While serving as the on-call veterinarian on Memorial Day, I received an early morning page requesting a response to a trauma situation. I quickly contacted the individuals to discover that two horses had collided in a pasture. One of the horses, we’ll call him Trigger, was stuck on his side and flipped over onto the ground. The impact was so great that his withers had dug into the dirt several inches. Following the incident, Trigger was standing, but not breathing well and in need of veterinary care.
Upon arrival at the farm, Trigger was quiet, but had a very difficult time breathing. His temperature, pulse, and respiratory rate were within normal limits. However, crackles were detected in the left lung field and there was a large painful swelling on the left chest approximately 12” X 12.” The lung sounds were also decreased in several areas of the lung fields. Due to the painful swelling and the abnormal lung sounds, a thoracic and abdominal ultrasound were performed by our internal medicine specialist, Dr. Janet Han. Blood samples were also submitted for a complete blood cell count and chemistry profile.

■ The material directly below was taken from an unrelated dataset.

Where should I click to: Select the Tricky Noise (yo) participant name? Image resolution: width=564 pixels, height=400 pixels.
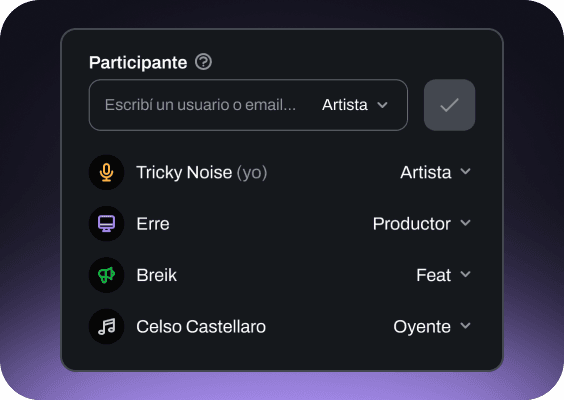pyautogui.click(x=201, y=172)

During the ultrasound examination, we discovered fluid accumulating in Trigger’s belly and chest. We also detected a mild pneumothorax (entry of air into the pleural cavity). However, no rib fractures were detected. An abdominocentesis (“abdominal tap” or “belly tap“) was performed to collect and further evaluate the fluid accumulating in the abdominal cavity. The fluid was blood. Trigger was bleeding internally into his abdomen (hemoabdomen). Ultrasound evaluation of the spleen was normal, and the source of the bleeding could not be determined by ultrasound examination. At this time, Trigger was transported to the hospital for intensive care therapy.
After arriving at the hospital, Trigger received intravenous fluid therapy infused with a medication to stop the hemorrhaging. He also received an anti-inflammatory pain reliever, intravenous antibiotics and 100% oxygen via a nasal cannula. His complete blood cell count and chemistry profile were normal, but he was placed under intense monitoring. After arriving at the hospital, a re-check ultrasound revealed additional accumulation of fluid in the thoracic cavity, mainly the left side, but no change in the amount of fluid in the abdomen. The large amount of fluid in the chest was making breathing a very difficult chore for Trigger. A chest tube was carefully placed in the left thorax to drain the fluid from the thoracic cavity. A large percentage of the volume of fluid was blood. Trigger was also bleeding into his thorax (hemothorax)!
In order to prevent a pneumothorax (air accumulating in the pleural cavity-which can lead to collapse of the lung), a one-way valve was placed on the end of the chest tube. The valve allowed drainage of the fluid, but prevented air from entering through the tube. At this time, the packed cell volume (PCV-percentage of the volume of whole, unclotted blood occupied by the red blood cells) and total protein values were re-checked. The PCV was decreasing to significantly lower levels due to the internal hemorrhage. Trigger was closely watched and his PCV was evaluated several times that evening. Finally around midnight, Trigger’s PCV has decreased significantly enough to warrant a blood transfusion. I called Dr. Blohowiak to ask if we could use one of his horses as a blood donor and made the trip to his farm. 8 liters of blood was taken was taken from his horse, Billy, and collected in bags with anti-clotting fluid in them. Once back at the clinic, this blood was slowly administered to Trigger. Trigger was closely monitored during the transfusion to be sure he would not have a negative immune response. The transfusion went very well. Interestingly enough, any healthy gelding can potentially be a blood donor for an initial blood transfusion. Subsequent transfusions require typing and cross matching.
Throughout the following six days, Trigger’s PCV was checked 2-4 times daily, he received around-the-clock monitoring and treatments, and his condition gradually began to improve. The chest tube was removed when the fluid draining through the tube stopped, and ultrasound examinations were performed to ensure fluid did not accumulate in the thorax following removal of the tube.
When he was stable enough to go home, his dedicated owners continued medical therapy with antibiotics every six hours and anti-inflammatory pain medications every 12 hours. He also received daily oral medication to prevent ulcers that can occur as a result of long-term therapy with non-steroidal anti-inflammatory medications.
Trigger is a great example of the amazing therapy options available for horses at Great Lakes Equine. Through the client’s dedication to Trigger, Trigger’s cooperation with the doctors and staff, and the therapy provided, he is fortunate to be alive to this day.